The three dogs greeted her with excitement as she hooked the leash to Queenie’s collar. The puppies danced in their box eager to spend time in the grass. Queenie led the group with the pups following close as they headed behind the building, sniffing, exploring and taking care of business.
Once Connie was out of sight, the man in the hat approached the driver’s door of the car and reached in through the narrow opening of the window. With practiced ease, he unlocked the door. Crouching next to the car door alongside the building, he popped the latch for the trunk. With his thumb, he pressed the door lock and quietly pushed it shut. At the open trunk, it took him less than twenty seconds to slip something into the hollow crevice next to the spare tire. Nestled beside the rubber, the bag with the name “Bedazzled Jewelers” glowed in silver embroidered letters as the trunk lid quietly closed.
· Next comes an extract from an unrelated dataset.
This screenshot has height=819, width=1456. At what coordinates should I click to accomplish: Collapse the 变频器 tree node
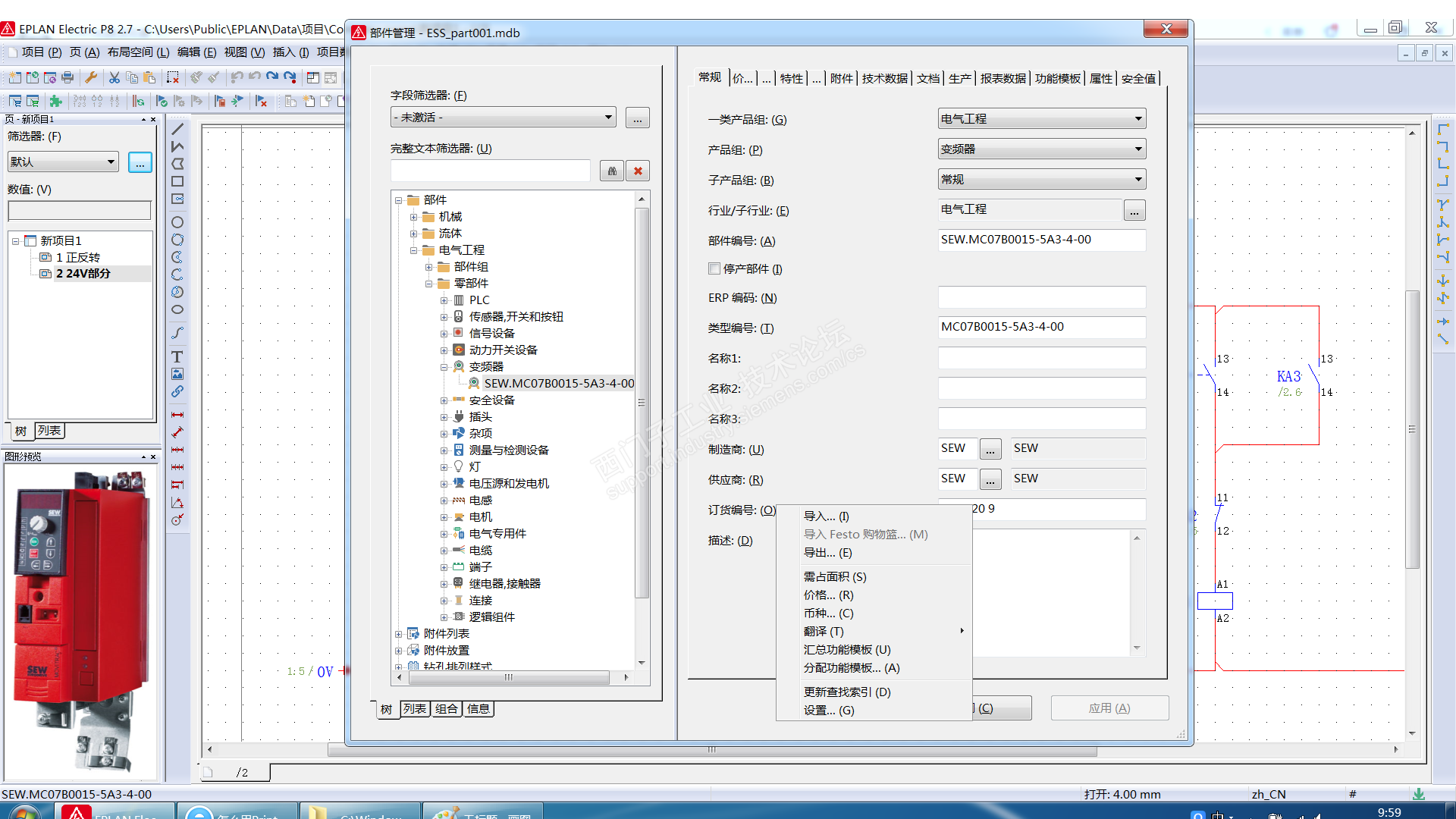pos(444,367)
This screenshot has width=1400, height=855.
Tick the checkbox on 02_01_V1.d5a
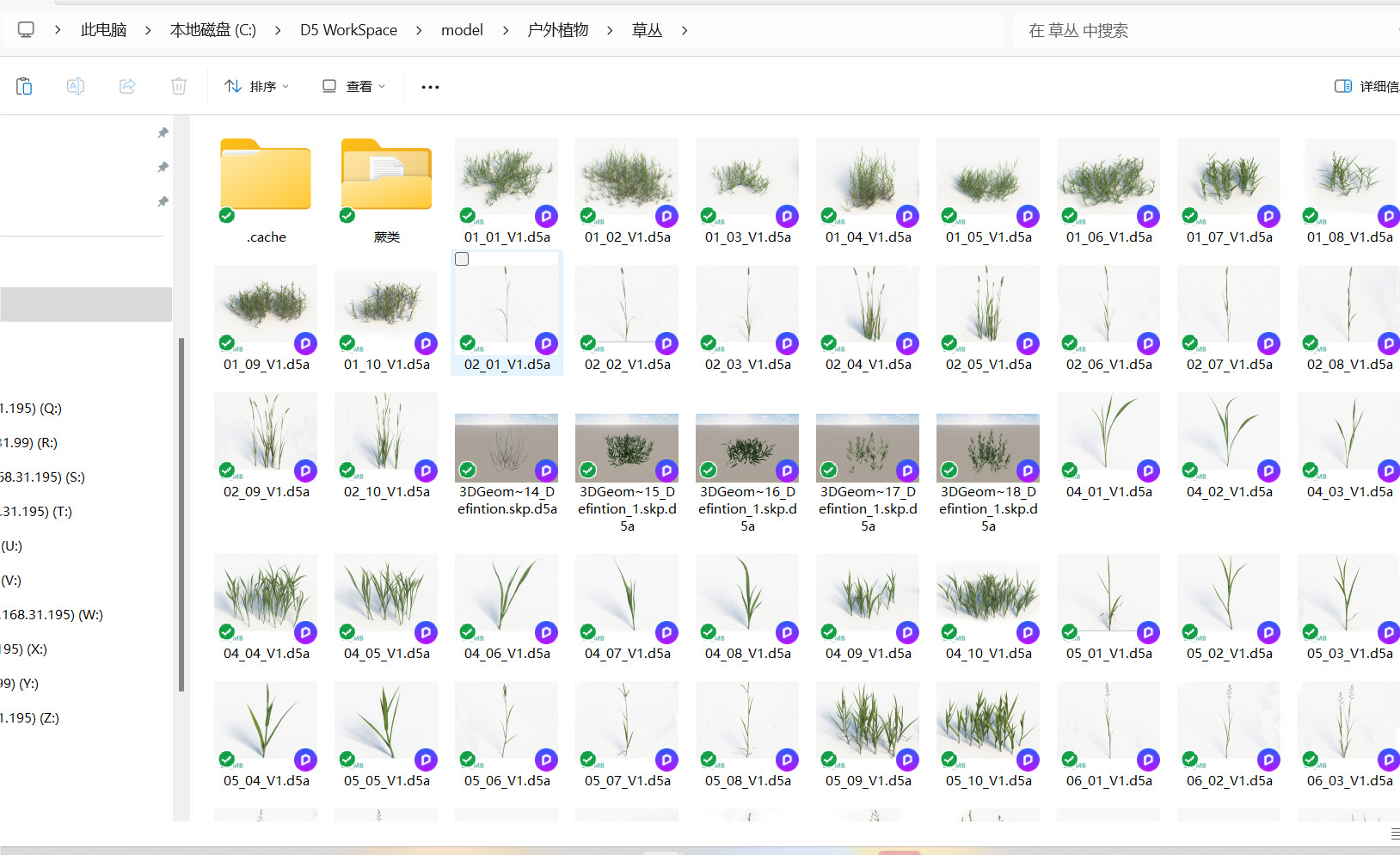[x=462, y=259]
Rusty walked along the railroad tracks for a few miles heading toward the interstate and the convenience store nearest the campsite. From a good way down the track he could hear the clanging of the warning bells. As he drew closer, he could see the crossing arms were malfunctioning, the arms stuck down across the road. Cars approached the crossing, most sitting idly for a few moments before venturing into the opposite lane and crossing the tracks on the wrong side of the road. He stepped along the ties walking on ancient timbers headed toward the campsite where he hoped the dogs would still be waiting.
He glanced at the driver at the front of the line of waiting cars. In the passenger’s seat sat a large, blond dog whose eyes followed his motion as he scurried in front of the sedan. The driver was looking down at something in her lap. Her long, wavy hair struck a familiar bell in his memories. She looked up long enough for him to notice the bright green color of her eyes before she broke eye contact and looked back down.
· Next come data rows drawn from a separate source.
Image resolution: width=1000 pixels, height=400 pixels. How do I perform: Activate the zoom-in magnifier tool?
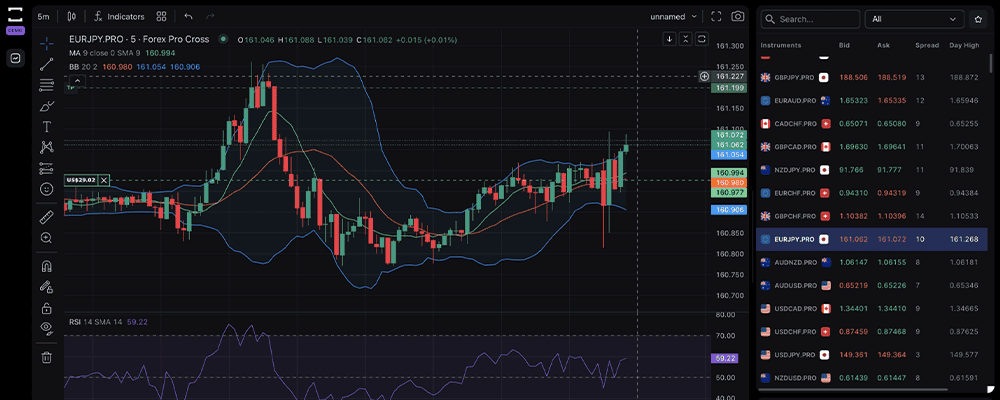click(46, 238)
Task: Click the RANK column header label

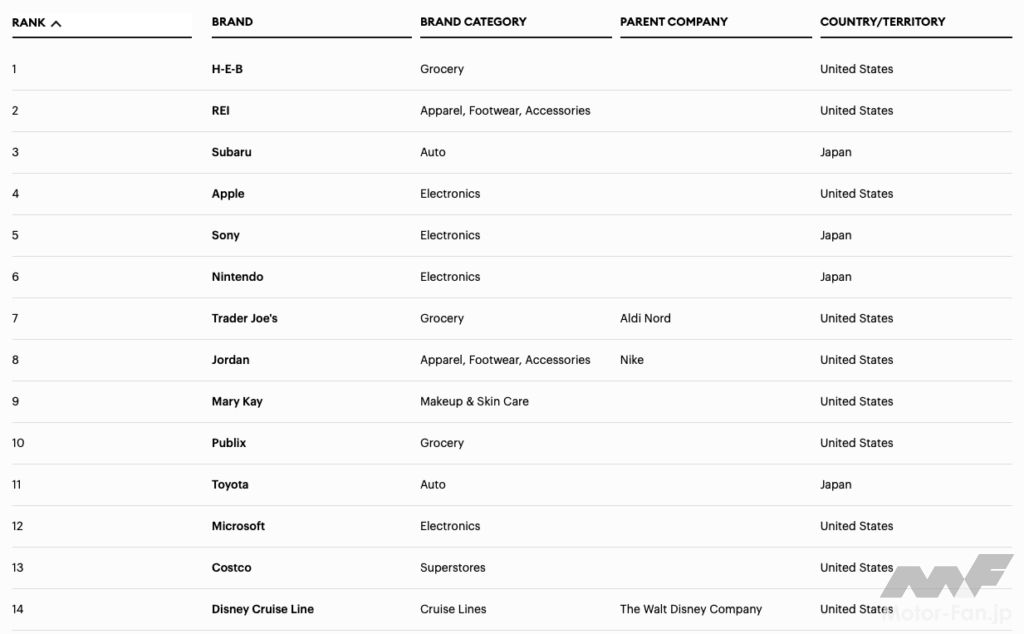Action: pos(28,23)
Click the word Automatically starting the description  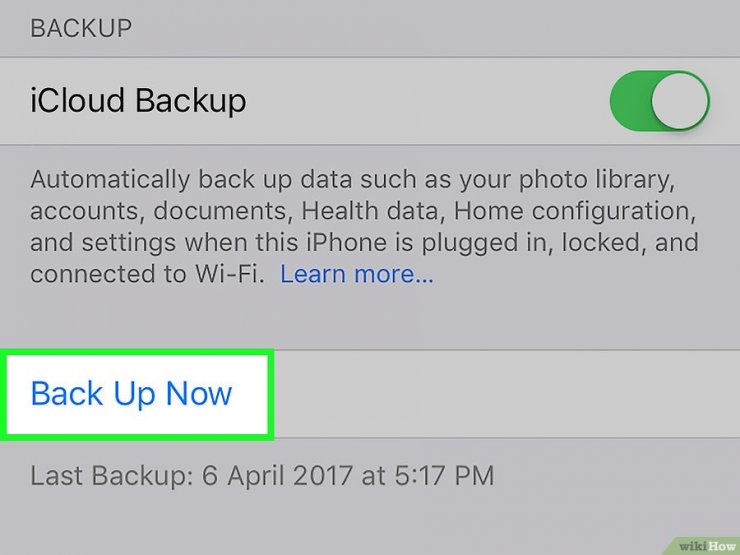pyautogui.click(x=110, y=180)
“There you go,” she said, freeing the chew toy from the cardboard and plastic casing. Queenie took the offered toy and held it motionless while she watched the man move out of sight down the track. Connie opened the box of puppy bones, grabbed two, and tossed the box behind her seat.
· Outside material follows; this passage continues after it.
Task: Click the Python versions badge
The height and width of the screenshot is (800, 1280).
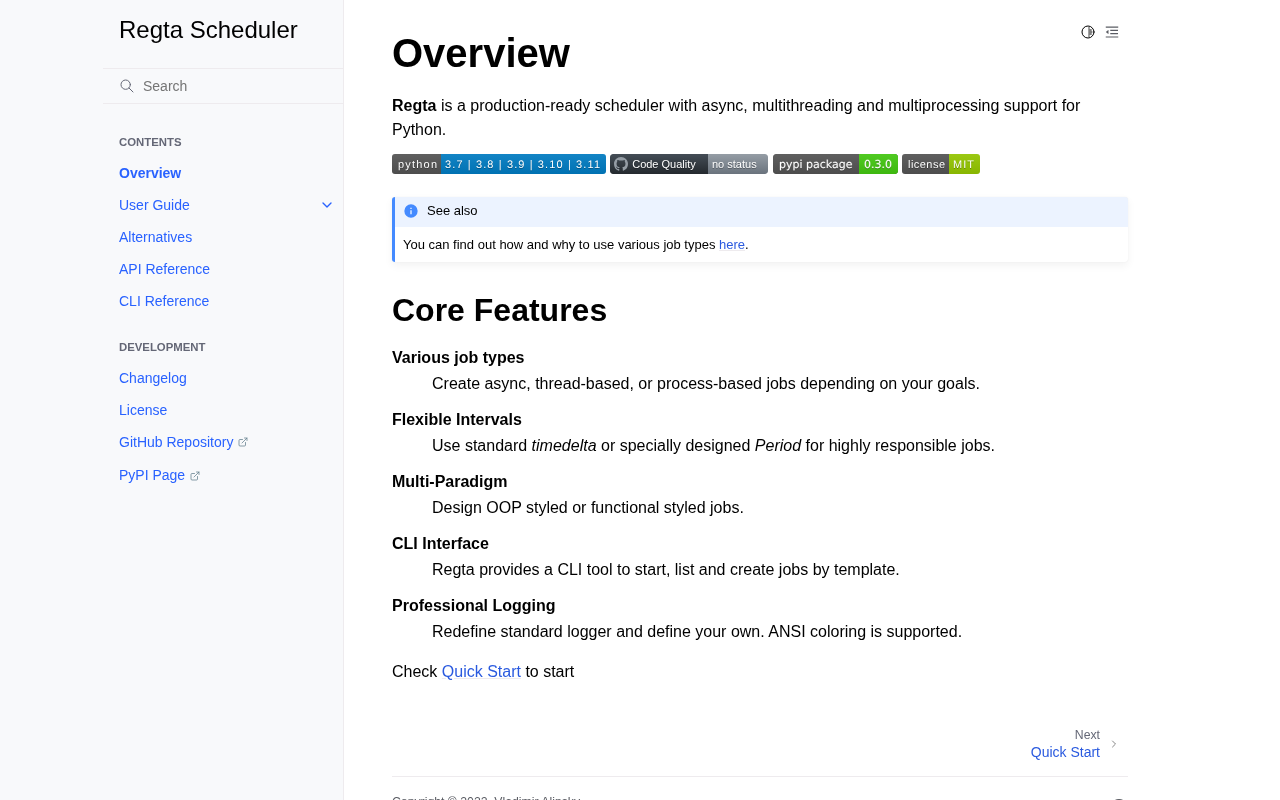Action: click(x=498, y=164)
“That’s all you get until we get to the motel.” She glanced down the railroad track for as far as she could see. To the right, the hobo that crossed in front of her car was nearly out of sight down the tracks. He was ragged, but clean. There was a certain familiarity to his gait as he walked along the track.
“No way,” she said aloud. “It couldn’t be him.” Queenie looked out of the passenger window as Connie spoke sensing something out of the ordinary in her mistress’s voice.
Connie glanced at the map and put the car into gear. “It’s another fourteen miles before we get to the motel,” she told her canine passengers as the wind rocked the car. “We need to get somewhere safe before this storm hits.”